• What you will do: Copy word for word the lines from the one containing "Open Privacy & security settings" through the one containing "This screenshot has width=1456, height=819.".

[Start Excerpted records]

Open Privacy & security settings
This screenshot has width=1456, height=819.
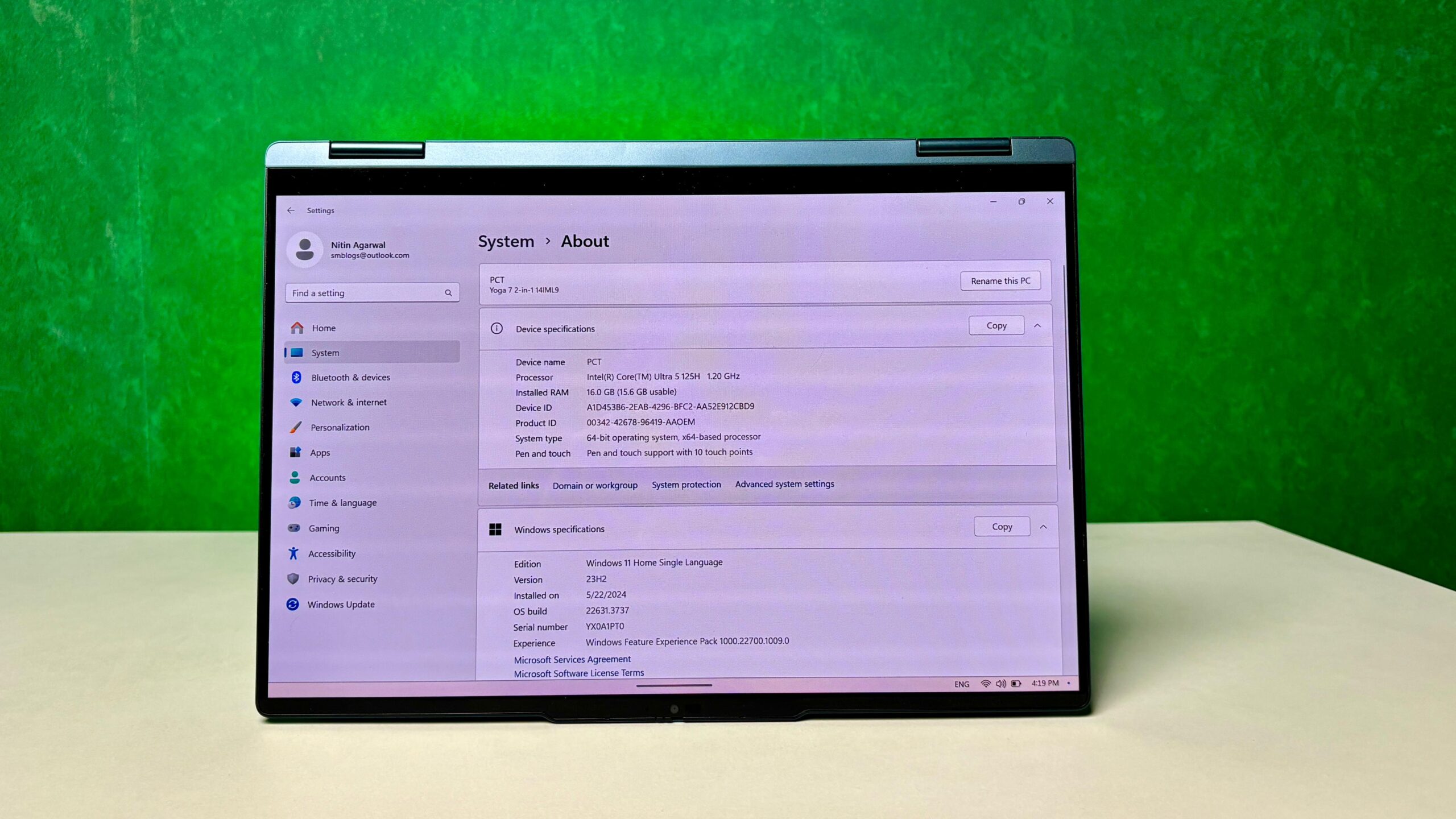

[End Excerpted records]
[Start Excerpted records]

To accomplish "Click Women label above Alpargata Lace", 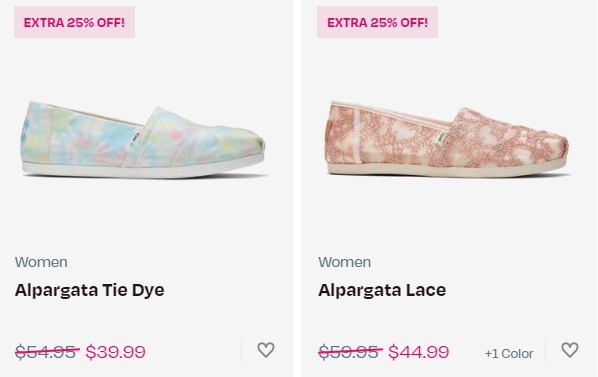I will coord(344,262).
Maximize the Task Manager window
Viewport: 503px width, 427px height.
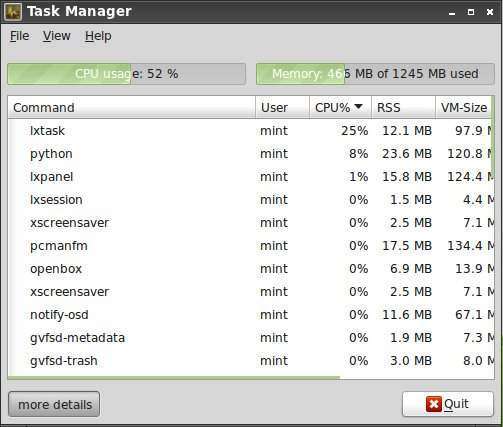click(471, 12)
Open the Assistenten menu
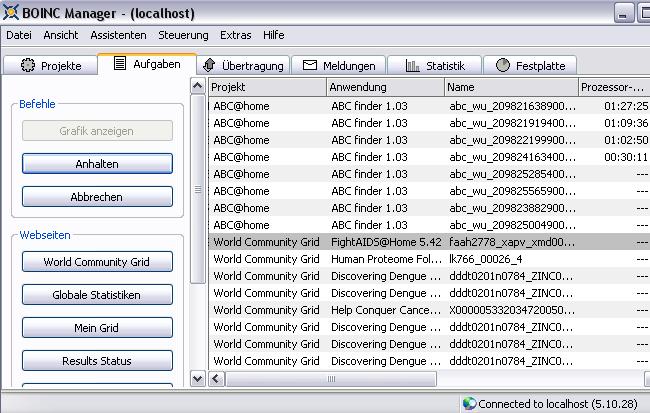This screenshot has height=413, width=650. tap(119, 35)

[End Excerpted records]

• Task answer:
Open Privacy & security settings
This screenshot has width=1456, height=819.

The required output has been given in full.